Hemos vivido en un permanente nirvana de autocomplacencia y exageración del todo por el todo. Se tolera la corrupción, incluso parece que se la bendice, jalea y aplaude. Hemos tenido comportamientos tan irresponsables como indecentes. Se ha erosionado nuestro modo de ver y vivir porque todo era simplemente artificial. Hemos sido ciegos viendo, hemos sido sordos escuchando, hemos mirado hacia otro lado interesadamente. Lo hemos querido, lo hemos aceptado activa y pasivamente, tal vez por un ebúrneo sectarismo, tal vez por el maniqueísmo propio del ser humano. Nos hemos plegado y encerrado en nosotros mismos, y hemos, sobre todo, dejado hacer. Hoy pagamos las consecuencias del exceso y del vacío. Un sistema de valores que hemos erosionado lenta pero inexorablemente en los últimos años. Una sociedad abúlica de demasiados yos, de demasiados egoísmos y falta de solidaridad.

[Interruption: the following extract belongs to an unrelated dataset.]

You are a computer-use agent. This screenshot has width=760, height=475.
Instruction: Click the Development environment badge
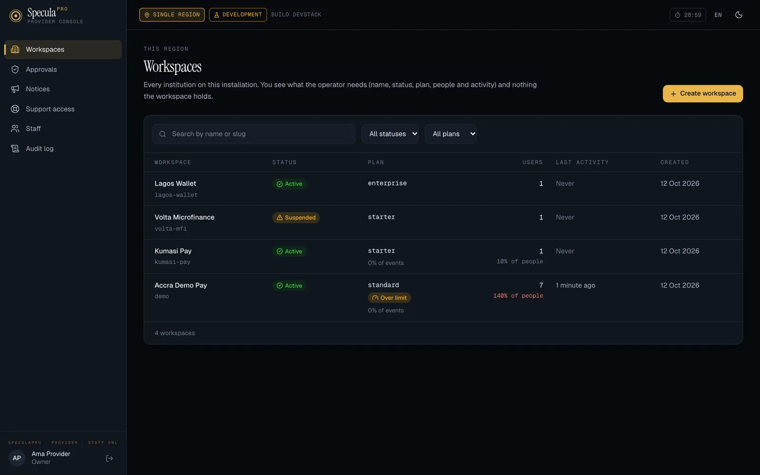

¿Hemos aprendido la lección?, ¿o ni siquiera somos capaces de extraer lección alguna de todo lo que está pasando? La podredumbre de la corrupción, de las malas prácticas políticas, sociales, económicas, financieras, regulatorias, gestoras, empresariales y no empresariales, la pasividad de los propios partidos y los gobiernos en cualesquiera de las arenas políticas, y la permisividad de la sociedad nos han llevado a todo esto, eso sí, con la anuencia de una opinión pública que, aún sin ser cómplice y partícipe de todo, ha preferido mirar hacia otro lado.
Nos hemos instalado en la oquedad de reflexión, de falta de valores, de ausencia de crítica, de carencia de responsabilidad, de autocomplacencia hedonista y egoísta simplemente. Nos hemos degradado en lo político y en lo moral, en los valores como ciudadanos y en los principios como sociedad. Hemos incluso atacado el reducto de la familia. Lo último y, sin duda, lo más genuino en sus lazos, símbolos y valores. Es la sociedad donde vivimos y donde de no cambiar y actuar como propia sociedad civil, actor siempre relegado y ofuscado por otros, condenaremos a nuestros propios hijos y nietos a lo mismo. La herencia que tolera y aplaude la corrupción y la trampa, la cultura del fraude. Es triste.